Song Meaning
The narrator confesses to their diary a dizzying obsession with a woman who embodies extreme contradictions. She’s described as having the "air of a martyr on Calvary" yet existing "within a Roman bacchanal," a potent image of saintly suffering mixed with unrestrained indulgence. This duality extends to her being a "hypochondriac" who harbors "the history of a shrine" alongside "the fire of nymphomania," suggesting a complex inner life where piety and primal desire coexist.

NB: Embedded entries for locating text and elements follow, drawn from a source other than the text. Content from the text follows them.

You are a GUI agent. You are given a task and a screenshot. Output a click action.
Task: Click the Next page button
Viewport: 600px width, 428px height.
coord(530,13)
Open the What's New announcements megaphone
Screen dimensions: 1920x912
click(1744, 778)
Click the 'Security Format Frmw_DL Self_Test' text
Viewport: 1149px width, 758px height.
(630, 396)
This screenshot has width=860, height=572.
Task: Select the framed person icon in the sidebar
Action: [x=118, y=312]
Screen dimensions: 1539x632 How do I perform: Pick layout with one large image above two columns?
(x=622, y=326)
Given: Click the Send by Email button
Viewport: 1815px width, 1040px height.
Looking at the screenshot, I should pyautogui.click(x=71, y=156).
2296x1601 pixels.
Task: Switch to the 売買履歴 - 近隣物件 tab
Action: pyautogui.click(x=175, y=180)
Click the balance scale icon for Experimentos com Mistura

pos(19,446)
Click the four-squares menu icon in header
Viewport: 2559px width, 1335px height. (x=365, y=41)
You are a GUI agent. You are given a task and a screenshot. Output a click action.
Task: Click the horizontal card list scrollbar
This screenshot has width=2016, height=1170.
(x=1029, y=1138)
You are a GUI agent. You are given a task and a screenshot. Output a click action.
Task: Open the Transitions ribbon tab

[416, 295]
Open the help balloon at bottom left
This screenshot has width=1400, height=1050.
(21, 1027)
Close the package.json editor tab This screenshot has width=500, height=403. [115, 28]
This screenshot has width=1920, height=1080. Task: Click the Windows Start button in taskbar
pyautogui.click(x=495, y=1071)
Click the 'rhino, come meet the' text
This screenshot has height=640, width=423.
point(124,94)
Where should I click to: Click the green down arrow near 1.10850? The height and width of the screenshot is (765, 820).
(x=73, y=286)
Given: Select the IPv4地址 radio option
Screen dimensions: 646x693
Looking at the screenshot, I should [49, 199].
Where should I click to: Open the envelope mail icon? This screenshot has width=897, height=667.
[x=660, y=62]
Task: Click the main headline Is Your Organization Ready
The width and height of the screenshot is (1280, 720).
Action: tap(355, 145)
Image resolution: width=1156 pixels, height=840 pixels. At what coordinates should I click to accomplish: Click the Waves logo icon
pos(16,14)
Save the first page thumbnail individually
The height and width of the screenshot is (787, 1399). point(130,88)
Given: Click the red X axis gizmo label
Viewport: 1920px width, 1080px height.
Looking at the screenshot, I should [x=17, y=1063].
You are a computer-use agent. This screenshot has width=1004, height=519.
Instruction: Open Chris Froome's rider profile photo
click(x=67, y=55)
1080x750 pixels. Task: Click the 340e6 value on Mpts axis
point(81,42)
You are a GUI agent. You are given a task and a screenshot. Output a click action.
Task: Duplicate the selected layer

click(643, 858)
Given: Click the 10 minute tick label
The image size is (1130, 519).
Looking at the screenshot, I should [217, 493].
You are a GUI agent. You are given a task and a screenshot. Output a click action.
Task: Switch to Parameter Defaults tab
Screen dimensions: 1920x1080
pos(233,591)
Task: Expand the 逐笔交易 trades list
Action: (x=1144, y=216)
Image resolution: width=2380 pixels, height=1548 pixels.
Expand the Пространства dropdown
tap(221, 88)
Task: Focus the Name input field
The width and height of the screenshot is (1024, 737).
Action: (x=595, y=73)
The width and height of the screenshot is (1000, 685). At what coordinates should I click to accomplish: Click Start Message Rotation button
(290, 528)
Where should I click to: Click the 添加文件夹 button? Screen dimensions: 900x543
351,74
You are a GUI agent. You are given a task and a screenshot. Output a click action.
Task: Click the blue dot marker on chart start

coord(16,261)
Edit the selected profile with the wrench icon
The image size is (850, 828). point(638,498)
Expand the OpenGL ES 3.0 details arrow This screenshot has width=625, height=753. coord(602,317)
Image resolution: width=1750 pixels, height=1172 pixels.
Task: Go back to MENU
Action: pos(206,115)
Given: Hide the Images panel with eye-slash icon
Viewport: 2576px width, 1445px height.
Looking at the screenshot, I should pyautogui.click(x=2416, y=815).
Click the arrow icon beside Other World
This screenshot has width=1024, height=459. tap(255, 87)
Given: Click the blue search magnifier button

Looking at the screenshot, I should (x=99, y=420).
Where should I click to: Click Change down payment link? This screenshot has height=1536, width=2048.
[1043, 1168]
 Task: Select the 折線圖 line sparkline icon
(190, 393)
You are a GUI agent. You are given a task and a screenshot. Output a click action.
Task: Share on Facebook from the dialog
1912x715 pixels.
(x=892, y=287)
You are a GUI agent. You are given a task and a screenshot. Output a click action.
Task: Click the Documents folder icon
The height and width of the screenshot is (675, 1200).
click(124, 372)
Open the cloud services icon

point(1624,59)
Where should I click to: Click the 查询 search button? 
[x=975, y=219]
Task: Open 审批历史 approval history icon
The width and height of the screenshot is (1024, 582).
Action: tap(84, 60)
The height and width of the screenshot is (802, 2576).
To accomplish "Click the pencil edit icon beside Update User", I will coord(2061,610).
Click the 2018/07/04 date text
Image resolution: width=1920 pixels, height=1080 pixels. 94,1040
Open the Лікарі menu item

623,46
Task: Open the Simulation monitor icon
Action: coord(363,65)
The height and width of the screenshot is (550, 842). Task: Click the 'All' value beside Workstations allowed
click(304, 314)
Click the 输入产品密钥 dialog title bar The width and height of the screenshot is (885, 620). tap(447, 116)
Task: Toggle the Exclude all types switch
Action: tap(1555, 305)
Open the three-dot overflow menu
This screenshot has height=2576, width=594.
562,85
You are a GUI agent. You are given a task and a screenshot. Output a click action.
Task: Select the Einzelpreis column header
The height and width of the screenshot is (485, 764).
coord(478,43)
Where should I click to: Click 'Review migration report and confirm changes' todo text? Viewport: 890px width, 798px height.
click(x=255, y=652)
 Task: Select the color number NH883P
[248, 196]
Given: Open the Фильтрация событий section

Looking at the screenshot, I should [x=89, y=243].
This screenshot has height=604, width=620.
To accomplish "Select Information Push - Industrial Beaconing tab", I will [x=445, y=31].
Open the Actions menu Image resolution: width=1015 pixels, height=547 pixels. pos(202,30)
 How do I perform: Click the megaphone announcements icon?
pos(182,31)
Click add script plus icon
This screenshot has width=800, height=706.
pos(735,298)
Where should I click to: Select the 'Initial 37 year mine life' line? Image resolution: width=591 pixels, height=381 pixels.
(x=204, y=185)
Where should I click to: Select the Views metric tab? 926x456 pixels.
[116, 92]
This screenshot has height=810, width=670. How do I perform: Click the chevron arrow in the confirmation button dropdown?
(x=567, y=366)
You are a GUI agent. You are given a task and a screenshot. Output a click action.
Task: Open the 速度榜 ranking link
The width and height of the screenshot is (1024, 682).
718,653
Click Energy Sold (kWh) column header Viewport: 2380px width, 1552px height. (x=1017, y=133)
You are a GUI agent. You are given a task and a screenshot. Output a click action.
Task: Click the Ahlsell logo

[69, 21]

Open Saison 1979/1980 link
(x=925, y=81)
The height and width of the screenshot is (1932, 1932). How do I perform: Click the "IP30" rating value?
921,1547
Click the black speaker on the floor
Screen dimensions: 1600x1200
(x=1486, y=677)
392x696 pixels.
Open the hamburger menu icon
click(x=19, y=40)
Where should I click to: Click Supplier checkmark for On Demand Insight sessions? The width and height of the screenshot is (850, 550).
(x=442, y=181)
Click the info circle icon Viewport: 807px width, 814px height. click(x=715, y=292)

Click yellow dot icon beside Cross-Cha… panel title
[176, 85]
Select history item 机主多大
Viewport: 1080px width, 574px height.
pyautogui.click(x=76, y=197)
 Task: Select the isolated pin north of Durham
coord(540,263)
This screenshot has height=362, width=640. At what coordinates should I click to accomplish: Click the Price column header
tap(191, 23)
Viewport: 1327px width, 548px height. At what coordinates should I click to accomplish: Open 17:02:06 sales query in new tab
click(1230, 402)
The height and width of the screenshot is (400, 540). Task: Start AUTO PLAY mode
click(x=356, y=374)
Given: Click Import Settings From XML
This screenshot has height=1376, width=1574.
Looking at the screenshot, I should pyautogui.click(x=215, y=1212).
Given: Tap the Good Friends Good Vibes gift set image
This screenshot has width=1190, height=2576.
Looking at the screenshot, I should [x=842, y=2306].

The narrator’s own day unfolds with a series of mundane and rebellious actions – waking, coffee, buying a paper, betting, vandalizing the government, feeling "square," seeing an analyst, singing "babalu." These actions, however, are overshadowed by a constant, bitter thought of the woman. The "archipelago of freckles" on her back is a striking, almost clinical detail that highlights the narrator’s intense focus on her physical presence, even as they grapple with the emotional turmoil.
The core tension emerges in the final lines: the narrator realizes that forgetting her is less painful than the prospect of encountering her in public. The thought of having to offer a polite, "hello, nice to see you..." is presented as a far worse fate than erasure. This reveals a deep-seated pain and awkwardness, where the narrator cannot bear the superficiality of a casual encounter given the intensity of their feelings and the unresolved nature of their obsession.